Raucous Voices: Dave Talks to the Washington Post

categories: Cocktail Hour


        “For nature-writing enthusiasts, Gessner needs no introduction,” The Washington Post said recently. “His books and essays have in many ways redefined what it means to write about the natural world, coaxing the genre from a staid, sometimes wonky practice to one that is lively and often raucous.”

“Thanks, Washington Post,” I said back, overhearing. “That’s really nice of you.”

“No biggee. And you can just call me Post. Or Posty.”

“Okay, I’ll go with Post. ‘Posty’ is a little too cute for me.”

“I get it. But back to you. Where can people hear this raucous voice of yours?

“Funny you should ask. I have a couple of readings coming up and I promise they’ll be raucous. Or at least semi-raucous. The first one will be at the Half King in Chelsea in New York City on March 4 at 7pm. I’m heading up to New York with coastal geologist Orrin Pilkey. Orrin and visited the city three years ago and he predicted what would happen during a big storm, calling the flooding right down to the right subway stations. We’re going to travel up the coast to examine the Sandy damage.”

“So it’s kind of a ‘Return of the Prophet’ thing.”

“Exactly, Posty.”

“I thought you were going to go with just ‘Post.’”

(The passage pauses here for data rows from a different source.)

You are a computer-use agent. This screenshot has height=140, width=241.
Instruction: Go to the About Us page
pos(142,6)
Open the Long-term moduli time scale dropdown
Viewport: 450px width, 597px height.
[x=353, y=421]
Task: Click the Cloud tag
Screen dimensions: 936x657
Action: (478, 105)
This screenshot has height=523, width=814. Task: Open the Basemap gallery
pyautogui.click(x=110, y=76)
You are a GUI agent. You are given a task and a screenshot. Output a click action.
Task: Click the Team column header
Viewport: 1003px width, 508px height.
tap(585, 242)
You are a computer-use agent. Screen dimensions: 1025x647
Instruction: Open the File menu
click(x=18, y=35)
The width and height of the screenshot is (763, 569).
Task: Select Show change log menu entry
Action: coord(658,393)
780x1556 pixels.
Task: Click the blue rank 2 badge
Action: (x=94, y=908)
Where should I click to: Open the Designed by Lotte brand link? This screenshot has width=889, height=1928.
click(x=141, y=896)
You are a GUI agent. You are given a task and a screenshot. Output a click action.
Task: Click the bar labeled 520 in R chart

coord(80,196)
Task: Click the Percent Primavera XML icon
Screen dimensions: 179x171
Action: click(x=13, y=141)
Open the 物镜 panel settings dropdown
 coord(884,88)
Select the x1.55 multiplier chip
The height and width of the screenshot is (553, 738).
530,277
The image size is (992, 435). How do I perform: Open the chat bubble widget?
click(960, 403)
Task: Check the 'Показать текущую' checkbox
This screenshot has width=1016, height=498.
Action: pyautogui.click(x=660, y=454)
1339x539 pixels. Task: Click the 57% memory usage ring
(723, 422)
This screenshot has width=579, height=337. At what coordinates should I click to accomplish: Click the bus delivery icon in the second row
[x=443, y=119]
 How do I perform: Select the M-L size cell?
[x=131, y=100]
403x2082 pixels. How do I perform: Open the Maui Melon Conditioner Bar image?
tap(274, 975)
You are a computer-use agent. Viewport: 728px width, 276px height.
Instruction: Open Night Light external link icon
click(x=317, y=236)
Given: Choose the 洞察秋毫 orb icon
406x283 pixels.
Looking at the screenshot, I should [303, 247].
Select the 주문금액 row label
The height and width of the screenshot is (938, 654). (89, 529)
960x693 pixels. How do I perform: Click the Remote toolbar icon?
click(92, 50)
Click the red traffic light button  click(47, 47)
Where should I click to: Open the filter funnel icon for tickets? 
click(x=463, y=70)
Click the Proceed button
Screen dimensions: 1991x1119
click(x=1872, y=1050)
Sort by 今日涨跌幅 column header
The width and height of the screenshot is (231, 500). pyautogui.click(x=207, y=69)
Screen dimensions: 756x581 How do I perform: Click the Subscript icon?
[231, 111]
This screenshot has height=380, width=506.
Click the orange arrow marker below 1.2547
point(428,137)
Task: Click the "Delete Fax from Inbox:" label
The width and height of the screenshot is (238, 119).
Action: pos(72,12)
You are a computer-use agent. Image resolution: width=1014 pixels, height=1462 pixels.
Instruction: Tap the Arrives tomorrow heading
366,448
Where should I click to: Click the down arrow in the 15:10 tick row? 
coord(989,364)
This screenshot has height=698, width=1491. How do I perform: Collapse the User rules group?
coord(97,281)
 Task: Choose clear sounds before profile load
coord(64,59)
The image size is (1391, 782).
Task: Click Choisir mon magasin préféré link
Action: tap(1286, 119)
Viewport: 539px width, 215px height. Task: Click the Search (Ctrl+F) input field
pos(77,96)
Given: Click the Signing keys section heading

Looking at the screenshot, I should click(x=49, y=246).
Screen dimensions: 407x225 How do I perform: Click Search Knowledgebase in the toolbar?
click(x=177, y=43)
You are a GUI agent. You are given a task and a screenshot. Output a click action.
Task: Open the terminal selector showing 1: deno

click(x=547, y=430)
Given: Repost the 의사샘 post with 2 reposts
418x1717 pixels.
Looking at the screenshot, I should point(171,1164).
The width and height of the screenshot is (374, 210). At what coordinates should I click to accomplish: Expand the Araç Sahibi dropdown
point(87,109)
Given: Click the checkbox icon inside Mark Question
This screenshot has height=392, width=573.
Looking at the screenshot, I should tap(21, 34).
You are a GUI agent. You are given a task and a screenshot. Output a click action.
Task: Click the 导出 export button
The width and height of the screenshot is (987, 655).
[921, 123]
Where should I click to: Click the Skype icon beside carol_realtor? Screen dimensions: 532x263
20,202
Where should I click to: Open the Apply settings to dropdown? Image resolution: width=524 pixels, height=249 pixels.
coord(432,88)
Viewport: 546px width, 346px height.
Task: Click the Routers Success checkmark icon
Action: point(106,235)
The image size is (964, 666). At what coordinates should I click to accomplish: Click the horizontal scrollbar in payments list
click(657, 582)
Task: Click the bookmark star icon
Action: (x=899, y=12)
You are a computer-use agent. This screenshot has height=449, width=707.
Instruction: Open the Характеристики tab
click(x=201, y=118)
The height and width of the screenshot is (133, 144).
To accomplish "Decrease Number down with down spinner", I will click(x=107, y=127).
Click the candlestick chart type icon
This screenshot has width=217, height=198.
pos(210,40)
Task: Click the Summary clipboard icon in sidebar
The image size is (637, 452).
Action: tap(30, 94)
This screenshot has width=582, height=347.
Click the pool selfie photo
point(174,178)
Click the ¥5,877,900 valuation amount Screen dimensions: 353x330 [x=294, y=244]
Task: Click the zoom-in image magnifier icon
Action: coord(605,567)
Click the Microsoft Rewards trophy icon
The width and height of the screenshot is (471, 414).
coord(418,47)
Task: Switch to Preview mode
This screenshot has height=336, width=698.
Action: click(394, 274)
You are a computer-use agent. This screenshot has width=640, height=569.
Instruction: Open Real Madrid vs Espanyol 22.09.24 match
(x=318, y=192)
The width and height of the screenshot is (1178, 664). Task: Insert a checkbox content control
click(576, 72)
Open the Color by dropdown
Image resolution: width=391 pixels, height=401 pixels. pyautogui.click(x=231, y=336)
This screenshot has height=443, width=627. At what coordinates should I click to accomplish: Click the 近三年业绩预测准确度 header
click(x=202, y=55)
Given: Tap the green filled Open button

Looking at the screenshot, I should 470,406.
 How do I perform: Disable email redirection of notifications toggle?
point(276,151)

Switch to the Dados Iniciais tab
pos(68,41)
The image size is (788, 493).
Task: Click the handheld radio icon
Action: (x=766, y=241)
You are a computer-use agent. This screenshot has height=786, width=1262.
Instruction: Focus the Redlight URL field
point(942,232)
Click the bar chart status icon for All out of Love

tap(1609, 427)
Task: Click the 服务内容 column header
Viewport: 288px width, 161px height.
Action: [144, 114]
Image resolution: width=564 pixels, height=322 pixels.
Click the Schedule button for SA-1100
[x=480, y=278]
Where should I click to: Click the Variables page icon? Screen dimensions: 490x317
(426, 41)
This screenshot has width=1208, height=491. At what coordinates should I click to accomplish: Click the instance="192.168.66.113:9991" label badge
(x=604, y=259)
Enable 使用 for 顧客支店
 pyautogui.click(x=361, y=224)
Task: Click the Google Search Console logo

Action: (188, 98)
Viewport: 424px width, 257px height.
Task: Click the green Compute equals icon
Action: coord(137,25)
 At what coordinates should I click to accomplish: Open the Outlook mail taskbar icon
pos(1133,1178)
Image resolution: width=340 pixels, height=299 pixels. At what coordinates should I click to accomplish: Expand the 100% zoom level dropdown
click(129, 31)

“I don’t know. Posty suddenly felt right so I went with it.”


“I had a chapter about that earlier Pilkey visit in my book, The Tarball Chronicles. It’s kind of strange but while that book got lots of coverage all over the country, there was not a peep in New York, the city whose drowning it described.”

“You sound bitter.”

“Not bitter exactly. Bemused.”

“And what about the other reading?”

“After New York, I’m heading up to Boston. We have this annual meeting of writers and it’s there this year. It’s usually a crazy scene—thousands of writers. A few years ago in Denver I walked into the convention hotel at one-thirty in the morning and there were hundreds of writers milling around, drinking of course. I walked up to the bartender, who was cleaning up, and asked him if this was unusual. I figure he’d say ‘no’ since the hotel hosted conventions all year long. Lawyer conventions, plumber conventions, etcetera.”

“And what did he say?”

“He said ‘This is very, very unusual.’”

“So writers drink a lot, eh?”

“You got it, Posty.”

“And your reading?”

“Oh, yeah. It’s on March 7th at 7 pm at the Shattuck Visitor’s Center on the Fenway, just a 15-minute walk from the Hynes Convention Center. There are a bunch of other great readers. And guess what it’s called?”

“Wild Lives/Raucous Pens.”

“Raucous again! Did you get that from us?”

“Nope one of the other people hosting the reading came up with it, Simmons Buntin of Terrain.org  The other host is Kate Miles and her magazine Hawk and Handsaw. Kate’s a great writer, though only occasionally raucous (and she’s got a new book, too). Oh, and I should mention the final host: the magazine I edit, Ecotone.”

“Shit you must be busy.”

“Yup, But I thought you couldn’t swear.”

“I’m off-duty.”

“Well, let me tell you about the other readers. There’s Cheryl St. Germain, Derek Sheffield, Cynthia Huntington, Joe Wilkins, Lauren Eggert-Crowe, and Bill Roorbach.”

“Roorbach….that name sounds familiar?”

“Ya, you gave him a great review about two months ago.”

“You’re pretty clever, aren’t you?  The way you slip in all these little plugs and links and what not.”

“It’s the modern world, Posty. Get used to it.”

  1. Vasilios writes:

    Please, Posty, don’t get used to it. Don’t modernize. Stay old and crinkly and ink-rubbing-off-on-your-fingersy. The Boston Phoenix just announced its closing. Portent of doom for the bigger papers?

  2. Bill writes:

    Great cartoon. Isn’t it about time you gave up writing and really went for the drawing? Just saying! See you on the Fenway.